12:00 PM - 2:00 PM
[R1P-08] Mineralogical study of tourmaline and gabbroic pegmatites in gabbro from Kajishima, Ehime Prefecture, Japan
[Presentation award entry]
Keywords:Kajishima, Gabbro, Tourmalime, Pegmatite, Magnesio-hornblend
1.はじめに
愛媛県梶島は愛媛県新居浜市の北約20 kmの瀬戸内海に位置しており、島全体が斑れい岩類からなる。梶島の斑れい岩類は5岩相に区分され、珪長質岩が斑れい岩類中や境界部に片状から塊状の岩脈として産する(堀内, 1985;下岡ほか, 2022)。また、梶島の斑れい岩中には幅1m以下の岩脈として粗粒なペグマタイトが産し、斑れい岩と珪長質岩脈の境界部に電気石が産する(吉村, 1940)。本発表では梶島の斑れい岩類に伴う電気石と斑れい岩ペグマタイトについて、その産状と鉱物学的特徴を報告する。

表示データ –
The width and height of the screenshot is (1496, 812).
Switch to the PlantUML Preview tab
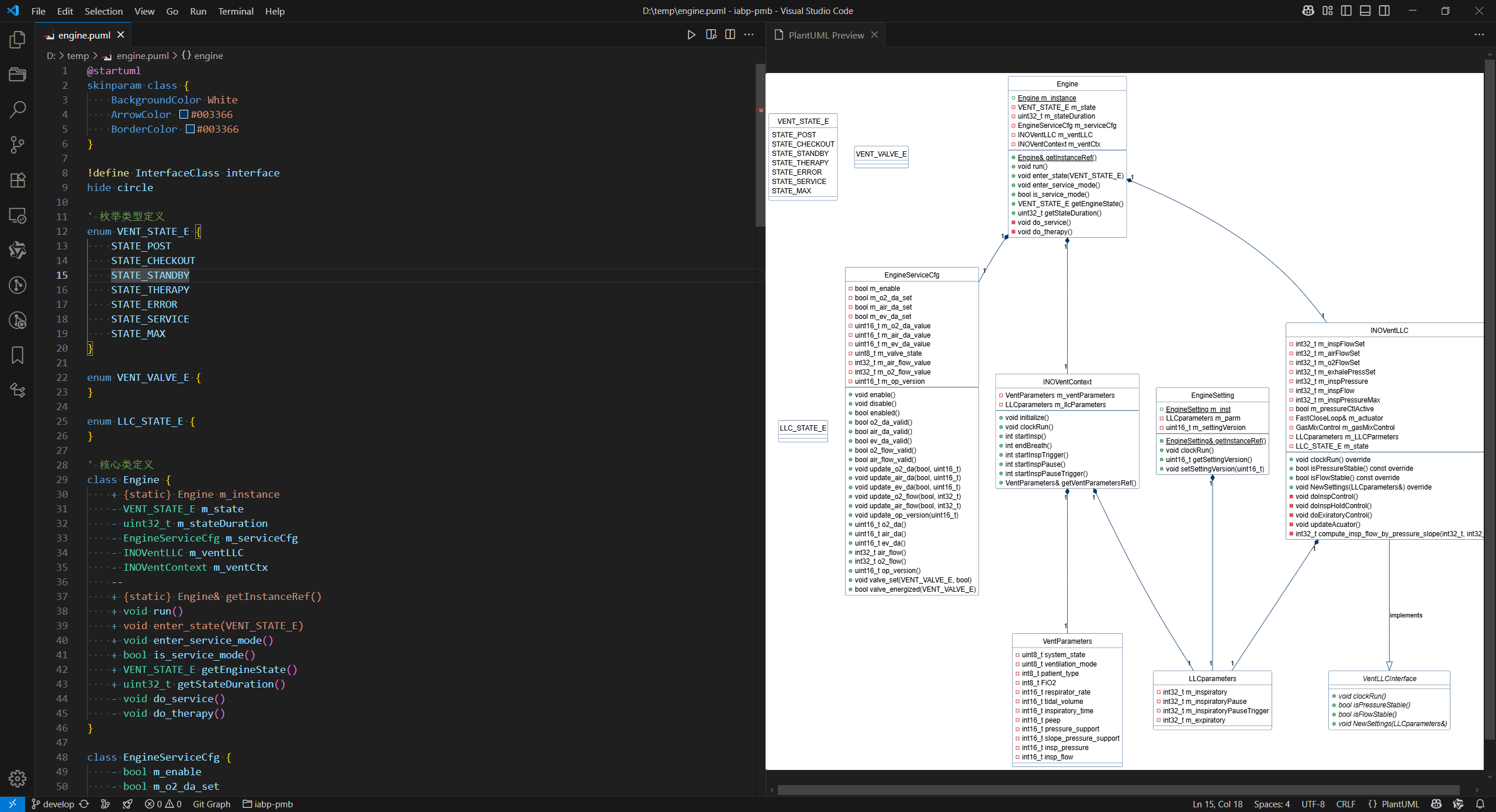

以下の設問 –
[1] 梶島の斑れい岩類についての抜粋に基づき、次の問いに答えよ。
(a) 梶島は新居浜市から見てどの方向に約何km離れているか。
(b) 梶島の斑れい岩類はいくつの岩相に区分されているか。
(c) 電気石はどこに産するか。
[2] 梶島の斑れい岩類についての抜粋と次の各記述が一致するかを「はい」または「いいえ」で判定し、根拠となる本文の語句をそのまま引用せよ。
(a) 梶島は一部のみが斑れい岩類からなる。
(b) 粗粒なペグマタイトは幅1m以下の岩脈として産する。
(c) 珪長質岩は塊状の岩脈としてのみ産する。
[3] 梶島の斑れい岩類についての抜粋を、最後の文の後から書き進めよ。

解答 –
[1]
(a) 北に約20 km
(b) 5岩相
(c) 斑れい岩と珪長質岩脈の境界部

[2]
(a) いいえ。「島全体が斑れい岩類からなる」
(b) はい。「幅1m以下の岩脈として粗粒なペグマタイトが産し」
(c) いいえ。「片状から塊状の岩脈として産する」

[3]
2.産状
梶島から産する斑れい岩ペグマタイトは斑れい岩類中に脈状または、塊状に産する。脈状のものは幅7cm程度であり、周囲の斑れい岩との境界が明瞭である。塊状のものは直径30cm程度で、斑れい岩との境界が不明瞭である。 電気石は梶島の斑れい岩類に伴い脈状・塊状に産するほか、珪長質岩脈や石英脈に伴って産する。斑れい岩類に伴い脈状に産する電気石は、幅2cm~5cm程度、黒色で母岩との境界部が緑色のものと白色のものがあった。緑色部の構成鉱物は緑泥石、苦土普通角閃石、石英、白色部の構成鉱物は石英、曹長石、灰長石、カリ長石、緑泥石である。斑れい岩類に伴い塊状に産する電気石は直径が5cm程度、黒色で放射状に伸長する。珪長質岩脈に伴い塊状に産する電気石は直径2cm程度、黒色で周縁部が緑色であった。石英脈に伴い脈状に産する電気石は幅1cm程度、褐色を帯びた黒色であった。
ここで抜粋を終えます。